Post-column reaction detection based on fluorescence energy transfer in the far red spectral region.

Post-column reaction detection may result in enhanced analytical sensitivity and selectivity. This paper describes an on-line HPLC with post-column fluorescence energy transfer assay using biotin as a model analyte. Biotin labeled with R-phycoerythrin was used as the donor labeled ligand and streptavidin labeled with an indodicarbocyanine dye (Cy5), the acceptor labeled binder protein. The use of these labels provided a detection wavelength in the far red spectral region which is more selective for biological samples. In the on-line system, biotin was injected into the HPLC system followed by Cy5 labeled streptavidin and R-phycoerythrin labeled biotin, post-column. The mixture was incubated on-line in an open tubular reactor coil maintained at 37 degrees C. The measured response was the sensitized emission of Cy5 due to fluorescence energy transfer from R-phycoerythrin labeled biotin measured at 670 nm. Excitation was at 488 nm, which provided a large Stokes shift for reduction of scatter interference.
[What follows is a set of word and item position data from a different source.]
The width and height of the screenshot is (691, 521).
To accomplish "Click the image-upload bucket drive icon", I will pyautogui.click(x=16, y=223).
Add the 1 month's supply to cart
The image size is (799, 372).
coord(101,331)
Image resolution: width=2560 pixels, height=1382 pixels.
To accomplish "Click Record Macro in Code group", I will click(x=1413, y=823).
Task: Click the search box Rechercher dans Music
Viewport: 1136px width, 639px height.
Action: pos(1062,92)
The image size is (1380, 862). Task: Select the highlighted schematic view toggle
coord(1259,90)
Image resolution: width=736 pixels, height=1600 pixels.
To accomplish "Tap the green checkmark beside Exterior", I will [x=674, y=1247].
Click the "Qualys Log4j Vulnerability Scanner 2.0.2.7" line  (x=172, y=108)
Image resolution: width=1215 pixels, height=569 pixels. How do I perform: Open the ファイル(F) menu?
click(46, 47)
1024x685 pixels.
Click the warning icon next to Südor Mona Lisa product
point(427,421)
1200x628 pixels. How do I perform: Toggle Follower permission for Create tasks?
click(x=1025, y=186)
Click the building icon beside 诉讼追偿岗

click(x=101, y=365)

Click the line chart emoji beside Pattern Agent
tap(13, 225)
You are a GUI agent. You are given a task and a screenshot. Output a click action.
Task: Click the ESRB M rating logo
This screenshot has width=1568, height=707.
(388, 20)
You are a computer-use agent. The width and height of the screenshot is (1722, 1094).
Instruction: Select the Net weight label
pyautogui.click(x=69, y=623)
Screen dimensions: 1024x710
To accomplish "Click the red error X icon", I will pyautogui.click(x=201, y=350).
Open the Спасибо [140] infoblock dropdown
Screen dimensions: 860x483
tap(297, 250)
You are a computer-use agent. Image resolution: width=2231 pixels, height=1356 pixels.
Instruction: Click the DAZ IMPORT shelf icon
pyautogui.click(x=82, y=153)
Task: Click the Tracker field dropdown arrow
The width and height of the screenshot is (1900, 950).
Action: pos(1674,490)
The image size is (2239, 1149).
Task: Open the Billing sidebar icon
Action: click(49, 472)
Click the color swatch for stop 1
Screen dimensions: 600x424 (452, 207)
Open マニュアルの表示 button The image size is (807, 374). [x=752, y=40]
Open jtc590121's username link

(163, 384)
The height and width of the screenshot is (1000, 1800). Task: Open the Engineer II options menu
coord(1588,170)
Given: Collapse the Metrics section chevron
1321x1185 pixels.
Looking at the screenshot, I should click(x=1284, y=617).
The system was optimized with regard to the post-column reagents to obtain the minimum detectable concentration while maintaining appropriate dynamic range for the analysis of biotin. Biotin spiked in 0.01 M phosphate buffer, pH 7.4, showed a dynamic range of 304.0 pg/ml-122.20 ng/ml with a correlation coefficient of 0.993. The limit of detection for this assay was 304.0 pg/ml. The precision calculated at the blank (n = 6) was 4.14%.